Suppose that $\tilde{F} = m \tilde{\xi}''$ had a possibly complex-valued solution $\tilde{\xi}$.  Then we have that $F = Re(m \tilde{\xi}'') =m Re(\tilde{\xi}'') \implies \xi := Re(\tilde{\xi})$ is a real solution to $F = m \xi''$ if we have that $Re(\tilde{\xi}'') = Re(\tilde{\xi})''$.  But $\tilde{\xi} = u + v j$ and $d/dt (\tilde{\xi}) = u'' + v'' j$ and the real part is $u''$, which equals the real part of $\tilde{\xi}$ then the second derivative taken, so we're done there.  Thus a complex solution implies a real solution by taking real-parts of the quantities involved.

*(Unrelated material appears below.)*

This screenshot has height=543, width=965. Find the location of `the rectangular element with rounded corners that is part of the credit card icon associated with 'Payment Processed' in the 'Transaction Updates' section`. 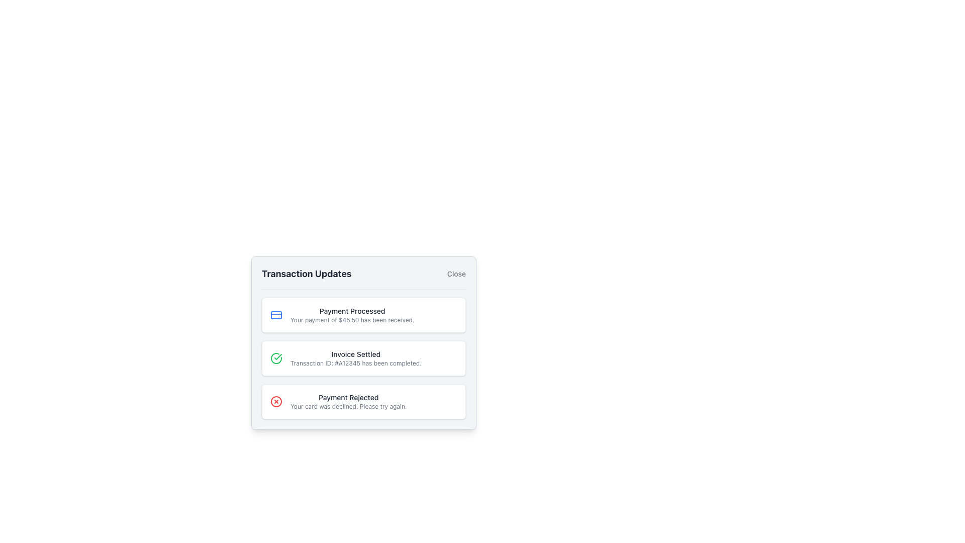

the rectangular element with rounded corners that is part of the credit card icon associated with 'Payment Processed' in the 'Transaction Updates' section is located at coordinates (276, 315).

Clearly a real solution in the real equation implies a complex solution in the complexified equation because a realy solution is a complex solution.  Thus we can represent problems of this type in complex quantities and later take real parts to find a real solution if needed.  Now back to the other parts of the problem....

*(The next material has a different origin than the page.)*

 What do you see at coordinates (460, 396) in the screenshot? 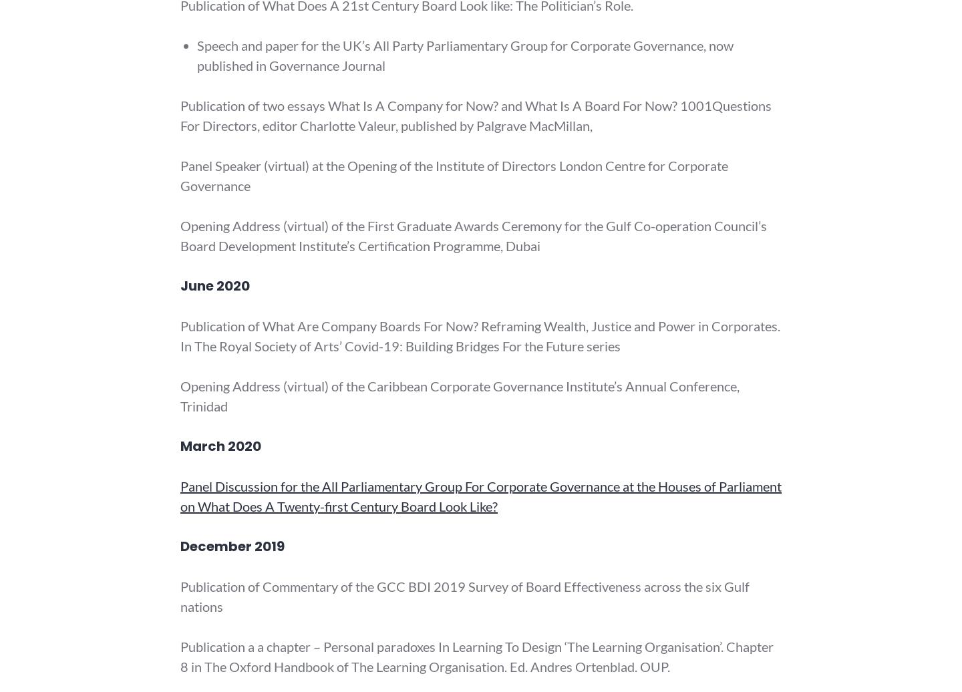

$\tilde{F} = m \tilde{\xi}'' \implies \tilde{\xi}' = \frac{\bar{F}}{j \omega m} e^{j \omega t} + c$
by integrating.  How did they get rid of the constants of integration here?  That's officially where I'm stuck.

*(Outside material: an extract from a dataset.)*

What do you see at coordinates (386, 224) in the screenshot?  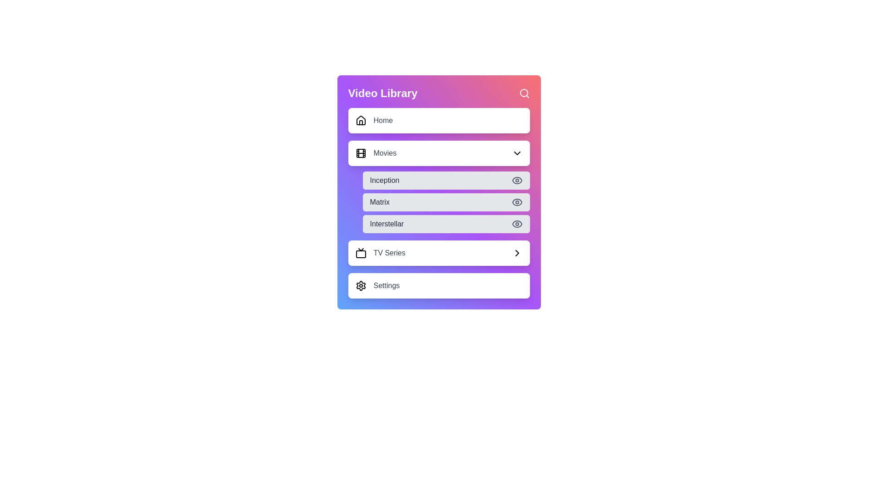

 A: For SHM the displacements($\xi$) also obey the sinusoidal behaviour. Therefore I can assert that instead of treating the Force as ~$\mathrm{e}^{j\omega t}$ I can consider $\xi = A\mathrm{e}^{j\omega t}$, without loss of generality I can assume that the constant shift in displacement is zero, which you would of collected if integrating up the other way, which would require initial conditions of the system. Then proceeding to take the derivative as normal, this makes sense since the derivation you outlined is in order of derivatives i.e first derivative ($j\omega m \tilde{v}$). Does that make it clearer?
Edits:
SHM is simple harmonic motion. As for your answer I think you are confused by the fact that $\xi = u + jv$ whilst true technically, hides the fact that $\xi=A\mathrm{e}^{j\omega t}$ so you can proceed as I did above. Then you can take real or imaginary components as you like. 
If it is true that $c \neq 0$ and we then integrate to get $\xi$, a linear term in t will appear, which states that the oscillating force will have displacements that will get larger and larger with time. However, this will only occur if we have uniform force acting and not an oscillating one.